What Kennedy refers to in his interview with Chuck is a lot of the same stuff that Intelligence Committee ranking member Devin Nunes, a California Republican, brought up during the public impeachment hearings. And what the articles Kennedy points to make clear is that there were absolutely some powerful people in Ukraine who didn’t like Trump and would have preferred Clinton win. (Much of the Ukraine criticism was based on Trump’s dismissive attitude to Russia’s seizure of Crimea.)

But if a foreign official – or even foreign officials – making disparaging comments about the prospect of a Trump presidency means they were interfering in the election, then, well, a WHOLE lot of countries “interfered” in the 2016 election.

Of course, we are comparing apples and oranges here. On one side, we have Russia engaging in a multi-pronged, coordinated disinformation effort to influence the American election – an effort that led to the indictments of 12 Russian military intelligence agency members by Mueller. On the other side, we have a handful of Ukrainian officials offering somewhat negative comments about Trump in op-eds and personal Facebook posts.

What Russia did isn’t in the same universe as a few Ukrainians offering critiques of Trump. Not even close.

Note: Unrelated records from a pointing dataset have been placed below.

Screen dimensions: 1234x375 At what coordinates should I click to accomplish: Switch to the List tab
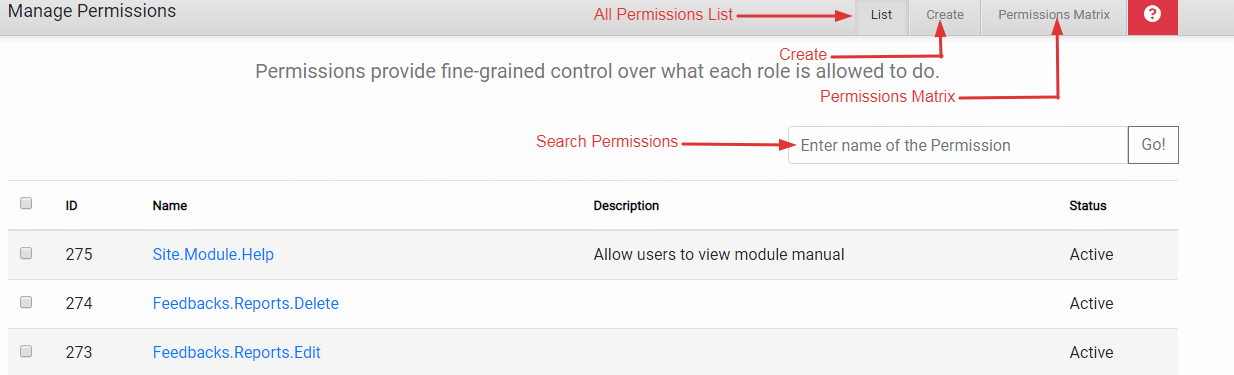[x=881, y=16]
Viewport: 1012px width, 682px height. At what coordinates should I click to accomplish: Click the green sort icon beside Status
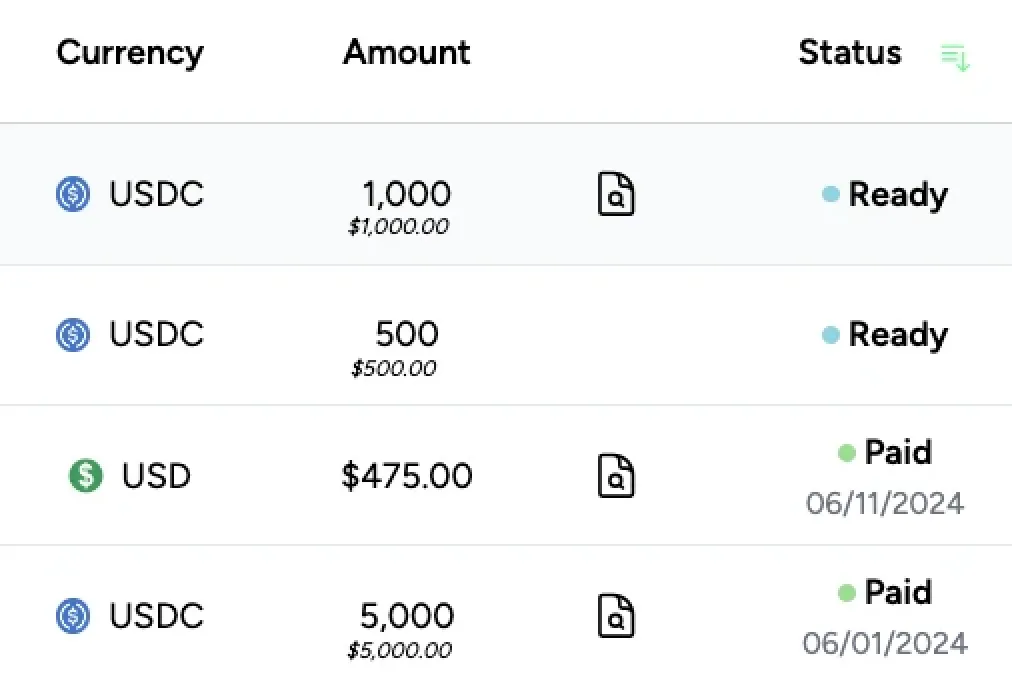(x=955, y=57)
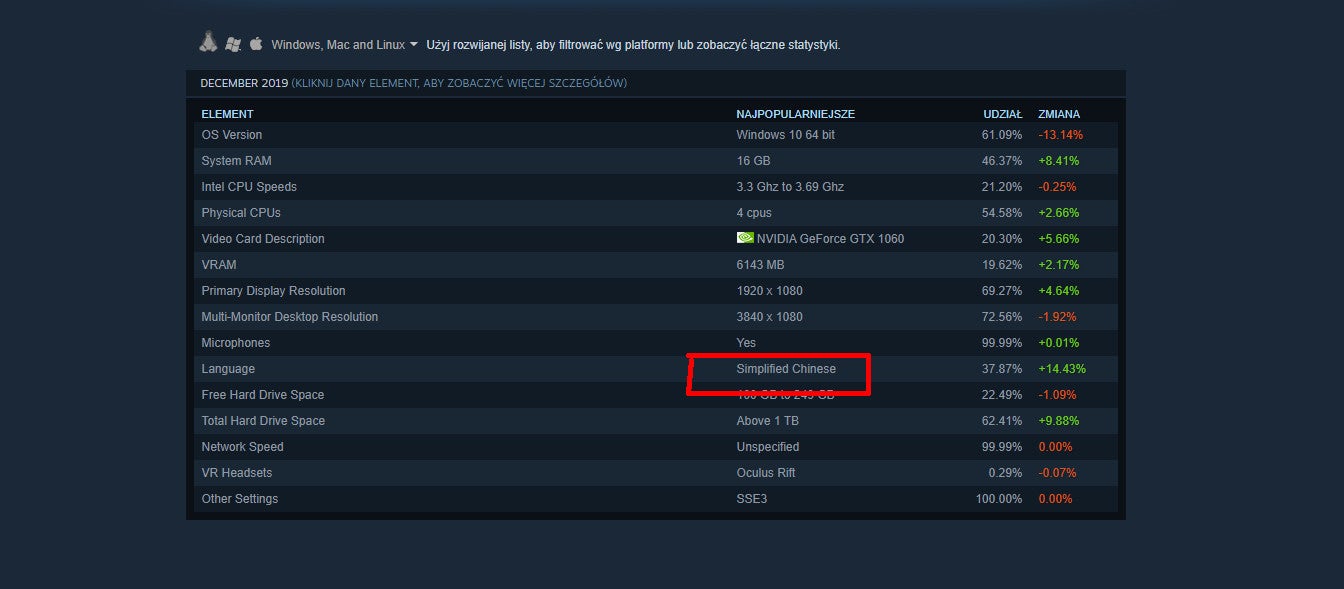The image size is (1344, 589).
Task: Open the VR Headsets row details
Action: click(656, 473)
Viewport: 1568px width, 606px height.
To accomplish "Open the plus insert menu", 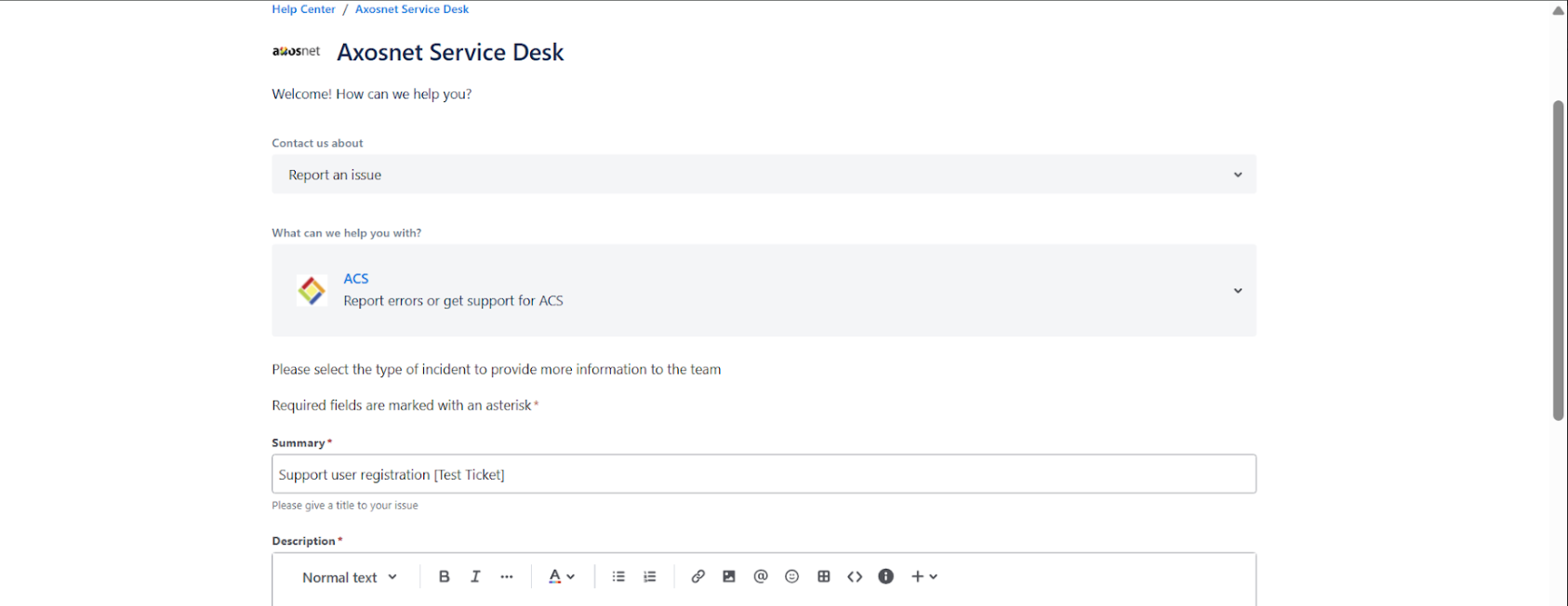I will [924, 576].
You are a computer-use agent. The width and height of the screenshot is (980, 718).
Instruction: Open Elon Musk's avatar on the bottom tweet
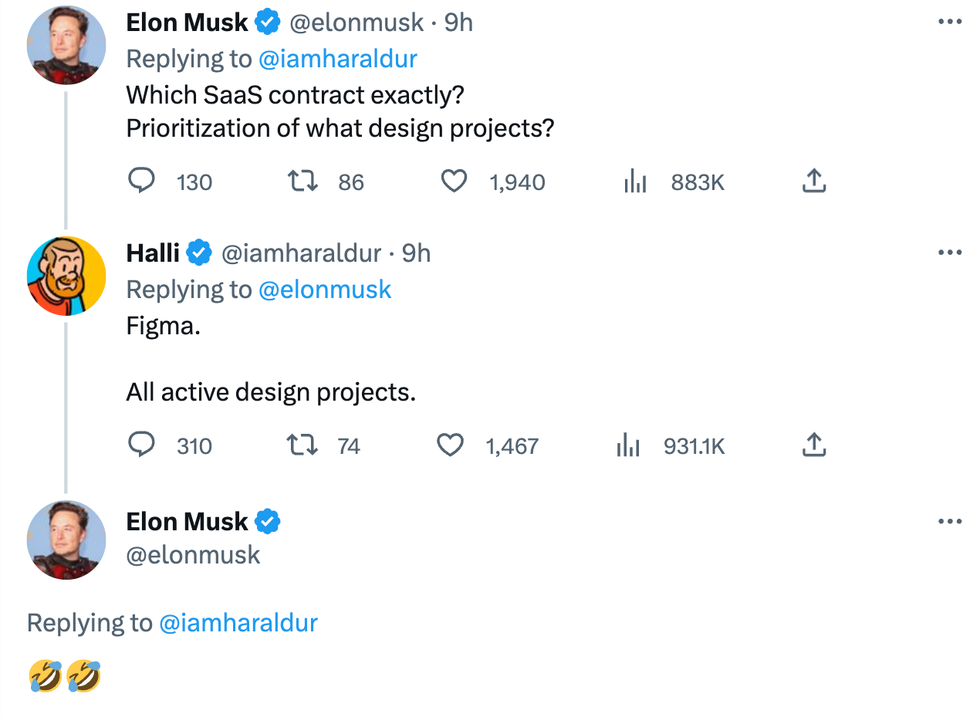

Trump, who has shown little regard for facts on the 2016 election, tweeted his support for Kennedy’s comments Monday. “Thank you to Great Republican @SenJohnKennedy for the job he did in representing both the Republican Party and myself against Sleepy Eyes Chuck Todd on Meet the Depressed!”

Clinton weighed in on Kennedy’s latest comments Monday morning on Twitter: “Sen. Kennedy, why are you parroting Russian propaganda that U.S. intelligence officials tell us are designed to divide our country? Did you miss the briefing that day?”

Kennedy should know better. And what’s worse is that he probably does.